==== INPUT ====
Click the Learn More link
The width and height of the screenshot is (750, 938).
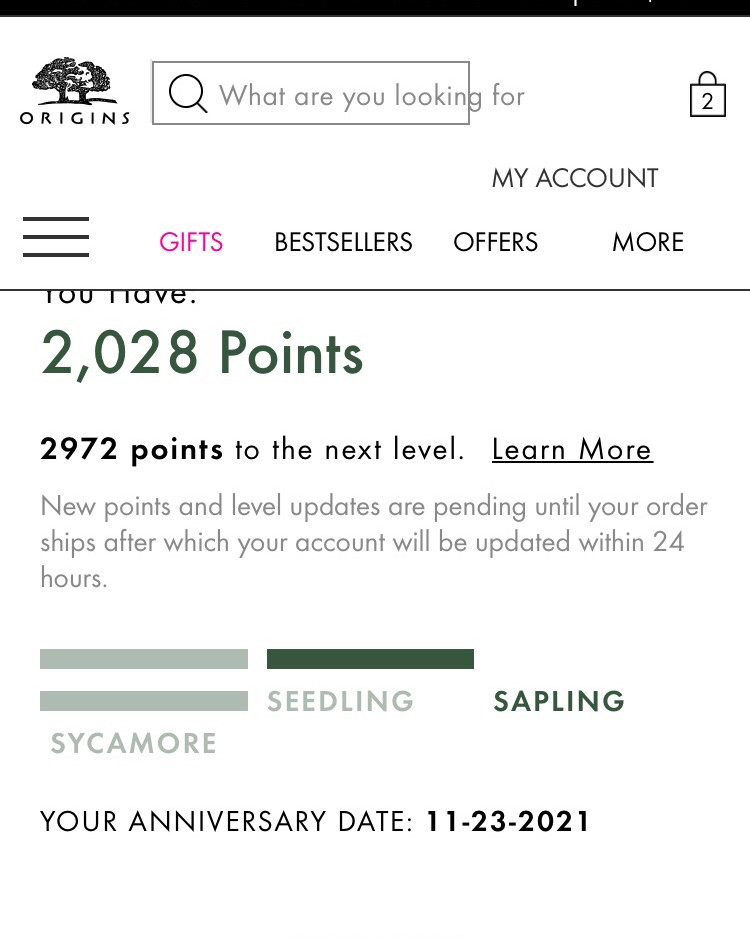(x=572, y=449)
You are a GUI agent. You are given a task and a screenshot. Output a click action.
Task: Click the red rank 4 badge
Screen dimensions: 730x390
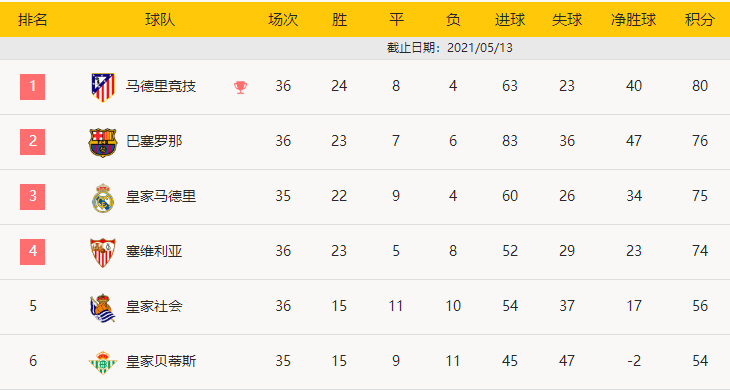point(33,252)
====
All lines from the one containing "The width and" through the final line of the entries above must be restated word for word, pictures excluded.

The width and height of the screenshot is (750, 938).
(x=572, y=449)
You are a GUI agent. You are given a task and a screenshot. Output a click action.
Task: Click the red rank 4 badge
Screen dimensions: 730x390
point(33,252)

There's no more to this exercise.